The car is a perfect place for this record, actually. Written in part in a cabin near the Canada-Minnesota border, this country-flecked indie-rock masterpiece is abidingly naturalistic, evoking serene scenes viewed through a pane of safety glass on a comfortably silent car ride into the countryside.
Infinite Arms is as effortless as indie rock comes, and certainly not overly ambitious in any way, so I can understand why it was left off a lot of critics' lists. Still, it makes me sublimely happy.
2. Arcade Fire, The Suburbs — The third record from Arcade Fire is broadly ambitious and almost without fault, beginning with the title track opener. Win Butler sings about trying to reconcile the nostalgic comforts of his suburban Houston upbringing, the values he espoused as a hipster 20-something in Montreal, and the longing for parenthood that comes with his budding maturity.

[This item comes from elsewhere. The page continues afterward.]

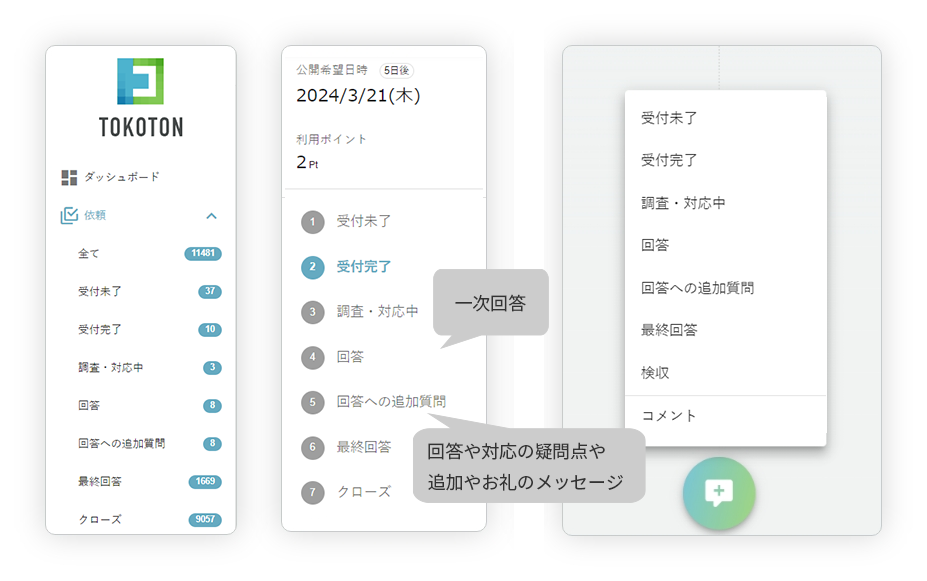The width and height of the screenshot is (927, 581).
Task: Choose 受付完了 in the popup menu
Action: 669,160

On the second song, "Ready to Start," Butler starts grinding his ax with the expectations of the people who made him, singing, "If the businessmen drink my blood / Like the kids in art school said they would / Then I guess I'll just begin again." Here's hoping Arcade Fire does just that — taking their talents to another level yet, perhaps even outgrowing their dedicated base of bloggers in the process of creating a timeless classic with the sort of commercial appeal we'd expect from U2 or R.E.M.